Natura e Embrapa debatem preservação de manguezais com comunidades extrativistas do Pará
Iniciativa Floresta Azul amplia parceria para desvendar as chamadas "outras Amazônias" e destaca o protagonismo comunitário na conservação costeira

Foto: Vinícius Braga
A Natura, em parceria com a Embrapa, reuniu comunidades extrativistas do Pará para debater metodologias de monitoramento e construir, conjuntamente, indicadores ecológicos de conservação dos manguezais. O encontro envolveu moradores das Reservas Extrativistas (Resex) Mãe Grande de Curuçá e Marinha Mestre Lucindo, em Marapanim.

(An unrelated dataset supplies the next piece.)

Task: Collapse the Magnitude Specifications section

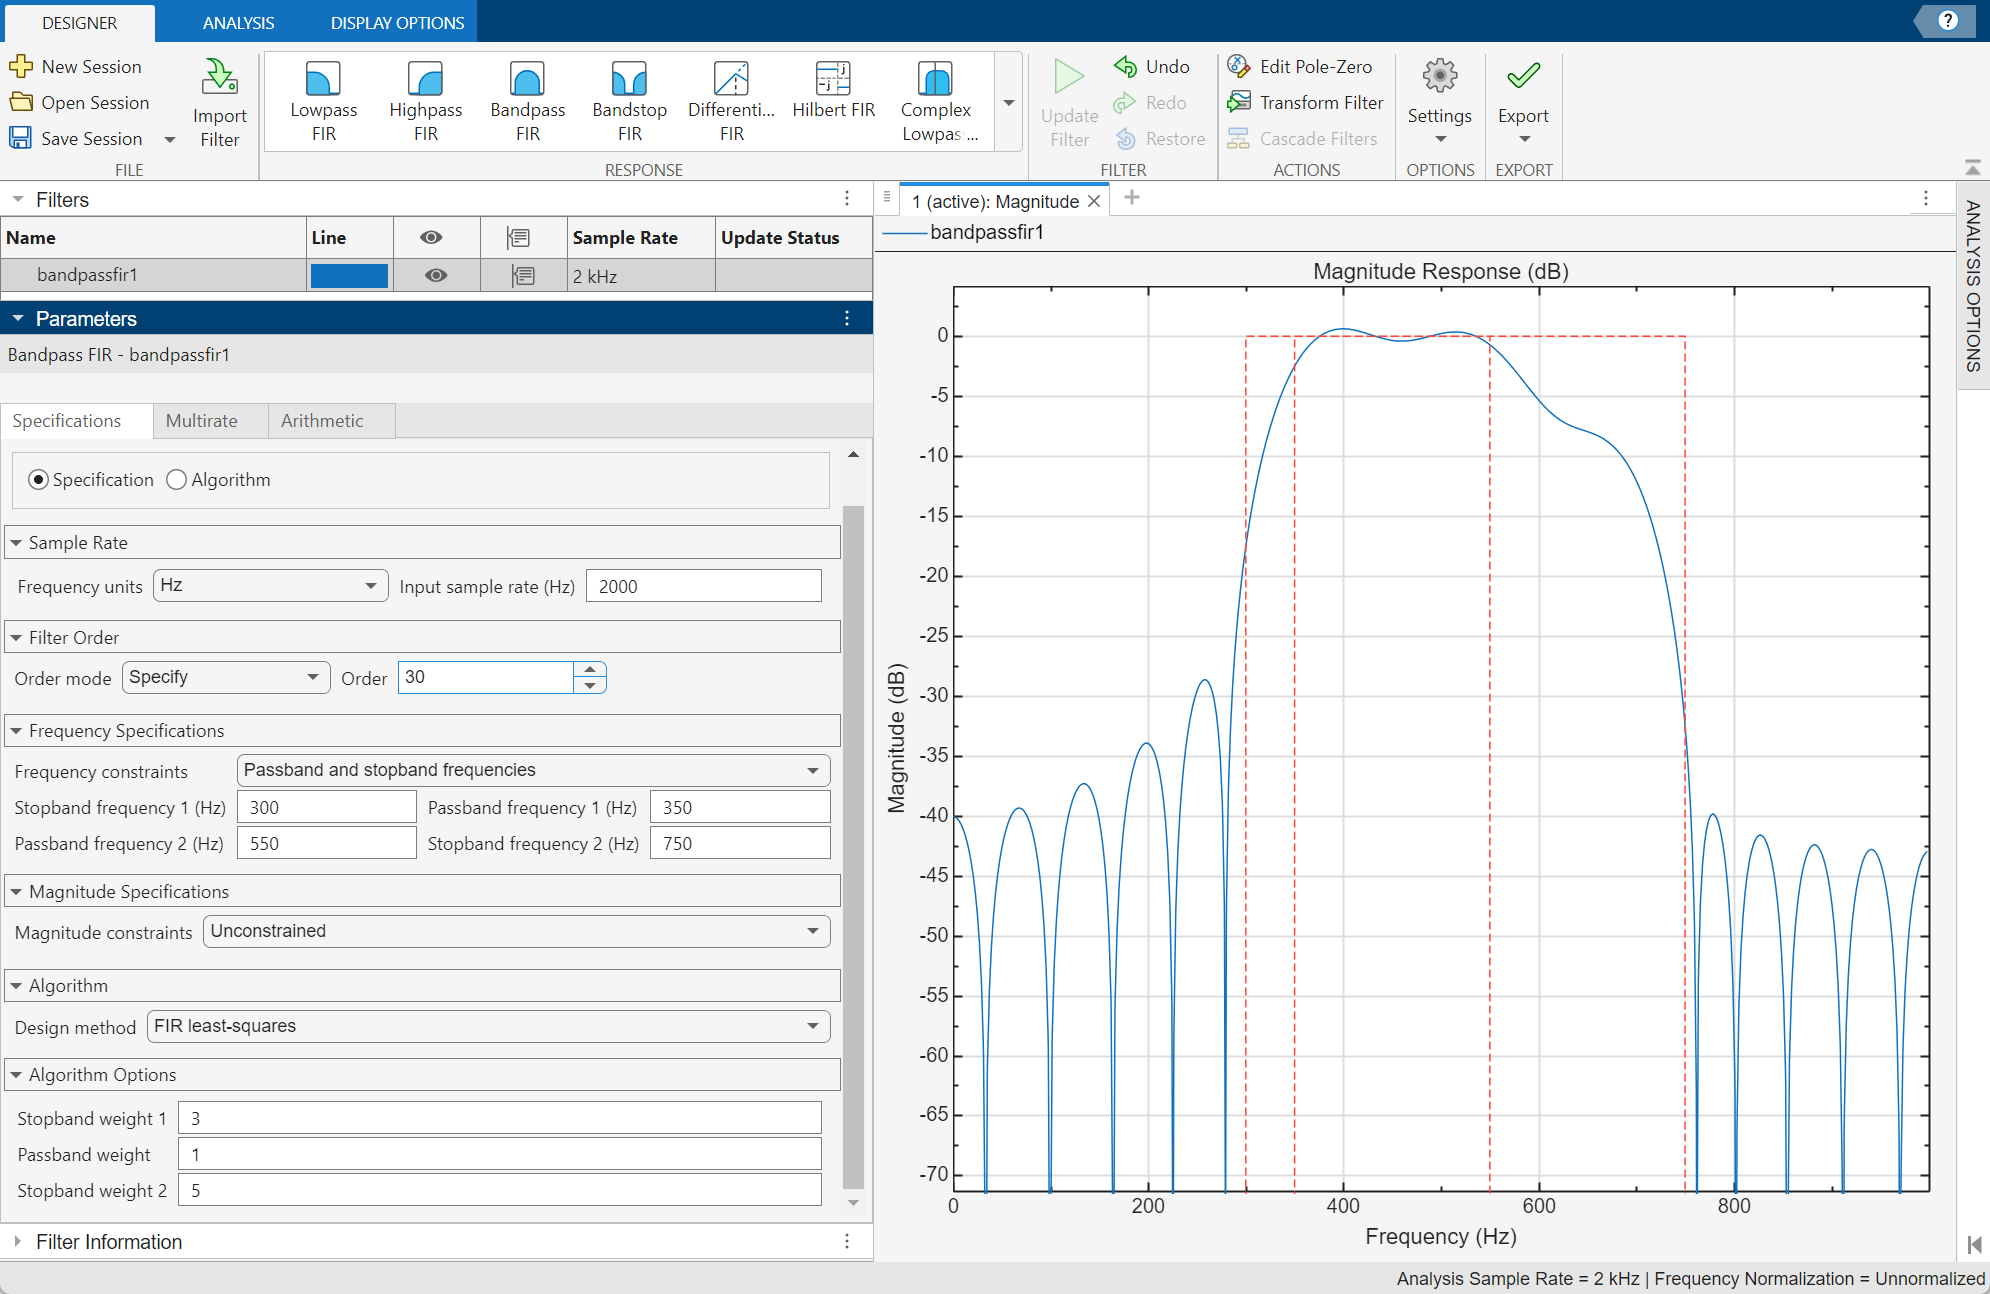Action: coord(16,891)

O projeto Floresta Azul investiga o potencial dos manguezais como aliados vitais no combate às mudanças climáticas. Ao medir o chamado "carbono azul" — o carbono retido em grandes volumes no solo e na vegetação desses ecossistemas —, a iniciativa reafirma a importância estratégica dos mangues para o equilíbrio do planeta. Além disso, busca identificar potenciais inovações em bioativos em colaboração com as comunidades tradicionais que guardam o território. O estudo também promove a valorização dos múltiplos serviços ambientais do manguezal diretamente com as populações locais.

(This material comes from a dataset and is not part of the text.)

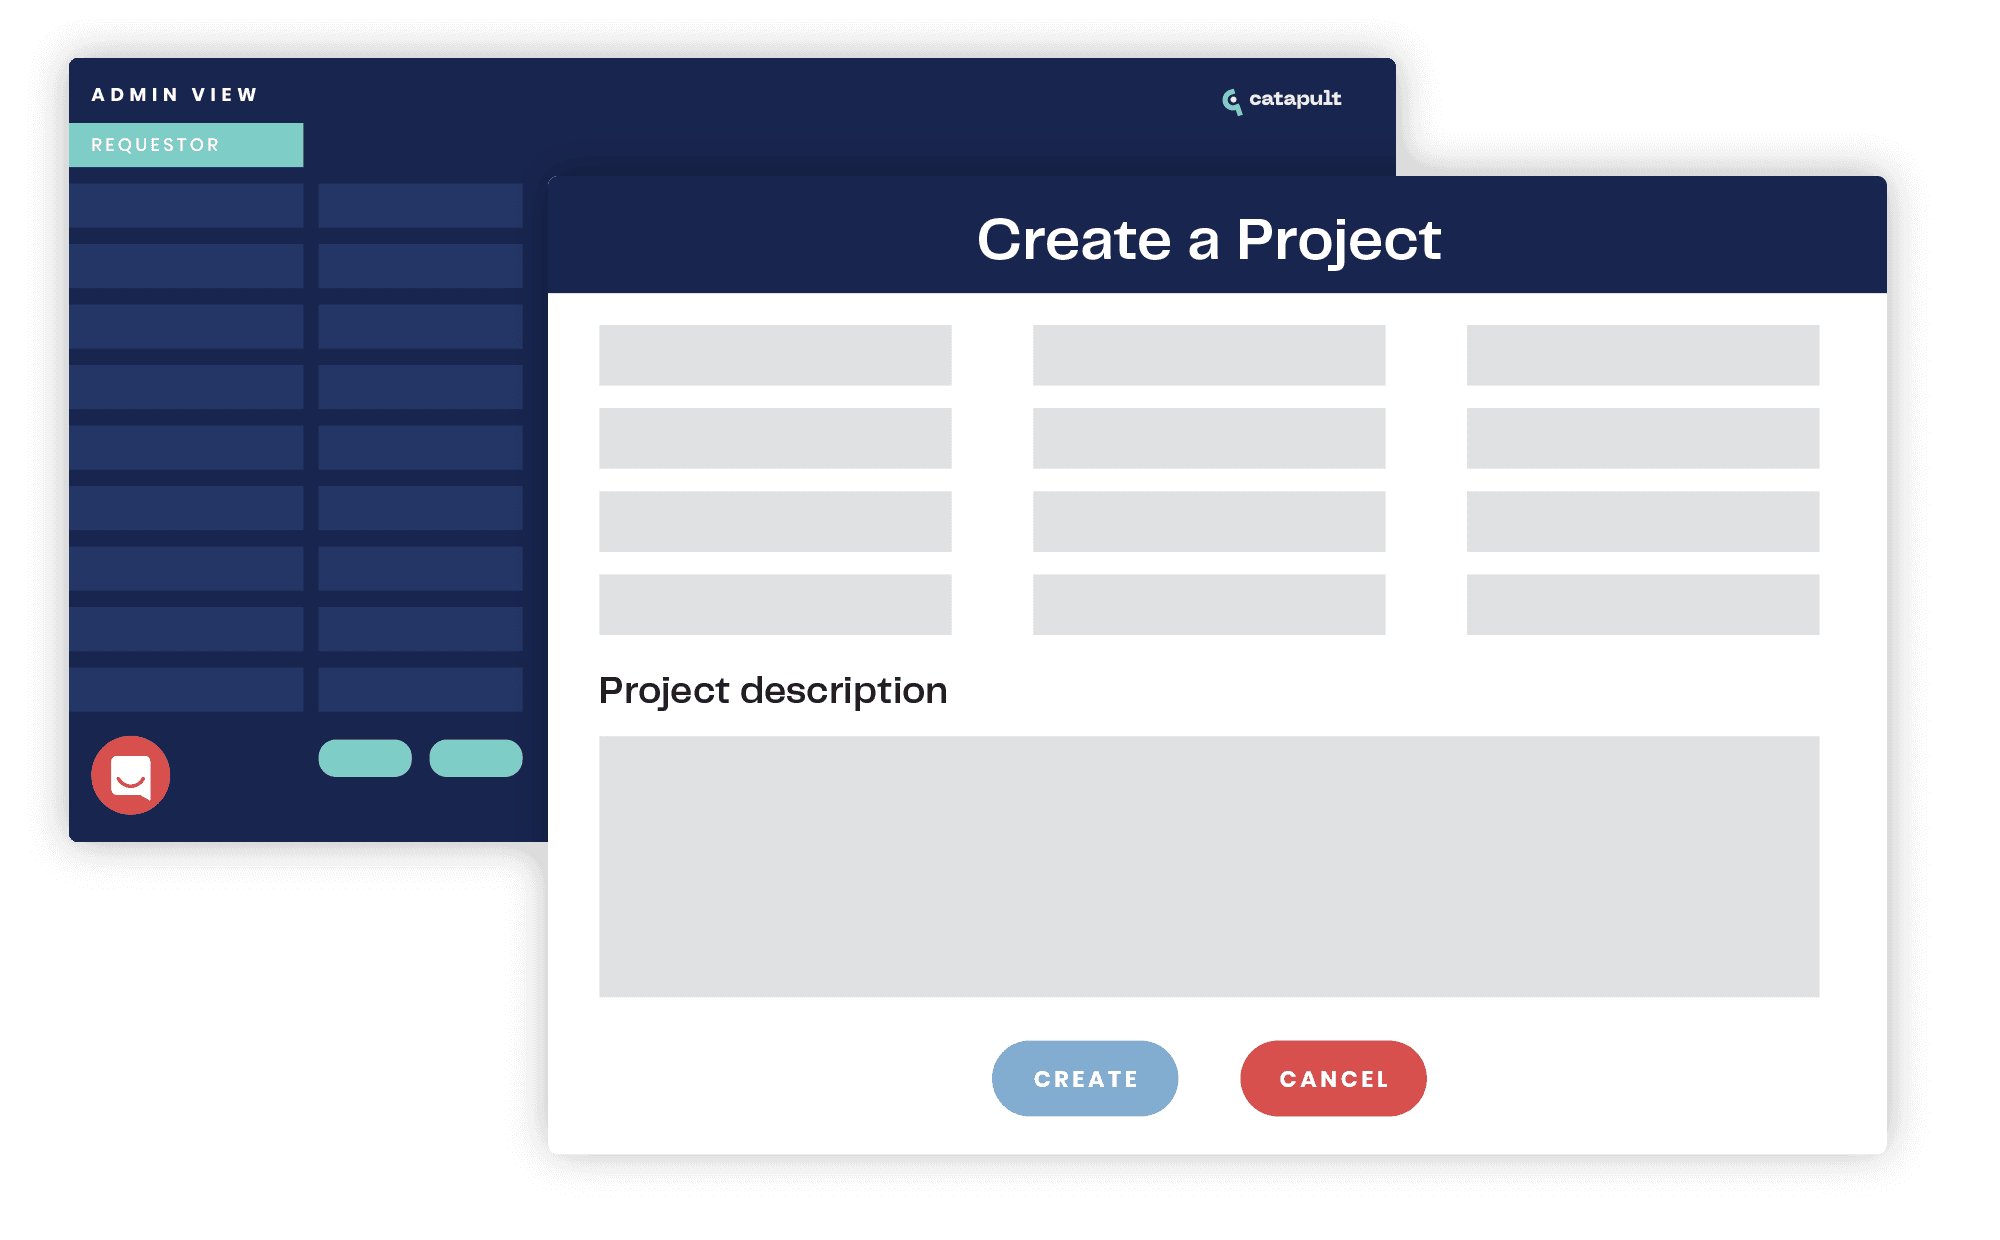Image resolution: width=2000 pixels, height=1240 pixels.
Task: Select the first row under REQUESTOR
Action: [186, 206]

“Olhar para os manguezais permite à Natura unir ciência de ponta ao desenvolvimento social e ambiental Queremos levar o modelo de regeneração que validamos na Amazônia para outros ecossistemas ameaçados. Nosso foco é entregar diferenciação cosmética com compromissos concretos com o futuro desse território e das populações que o preservam”, afirma Manuel Rios Krauss, Diretor Executivo de Pesquisa, Desenvolvimento e Inovação da Natura.
Esta nova frente de pesquisa expande a expertise de duas décadas da Natura na Amazônia para as chamadas “outras Amazônias”, ecossistemas de transição onde condições extremas forçam a vegetação a desenvolver ativos naturais altamente potentes. A iniciativa reforça o papel da Natura como parceira de longo prazo e articuladora desse ecossistema de inovação e bioeconomia regenerativa. A eficácia desse modelo já é comprovada pela manteiga de ajuru, utilizada na linha Natura Chronos. Com potente ação antioxidante e foco na firmeza da pele, o ingrediente demonstra que ambientes desafiadores são fontes valiosas de inovação cosmética de alta performance.

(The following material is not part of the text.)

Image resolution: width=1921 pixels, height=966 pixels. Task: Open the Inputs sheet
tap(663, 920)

”Compreender a complexidade do manguezal só é possível porque os moradores da região dividem conosco o que observam há gerações. Não chegamos com respostas prontas, nós cruzamos a vivência deles sobre o comportamento da natureza com a nossa análise técnica de solos e raízes. É um diálogo científico e humano de via dupla, onde a comunidade é a nossa principal parceira de pesquisa”, diz o pesquisador Alessandro Carioca, da Embrapa Amazônia Oriental.
Para a Natura, o compromisso climático atua como um catalisador de uma atuação estruturada que une a investigação científica de ponta, a sabedoria tradicional e a conservação dos ecossistemas. O estudo em parceria com a Embrapa é fundamental para compreendermos as dinâmicas do carbono armazenado no território e alinharmos estas medições às evoluções de padrões globais rigorosos de contabilização de carbono, ao mesmo tempo em que fortalecemos cadeias produtivas estratégicas e contribuímos para a resiliência e o protagonismo das comunidades fornecedoras.
Há 20 anos, a parceria entre Natura e Embrapa nascia do desejo comum de unir ciência, inovação e biodiversidade. Desde então, os projetos de cooperação entre as instituições demonstram que é possível conectar o conhecimento técnico-científico à geração de modelos de desenvolvimento sustentável, gerando benefícios para toda a cadeia envolvida.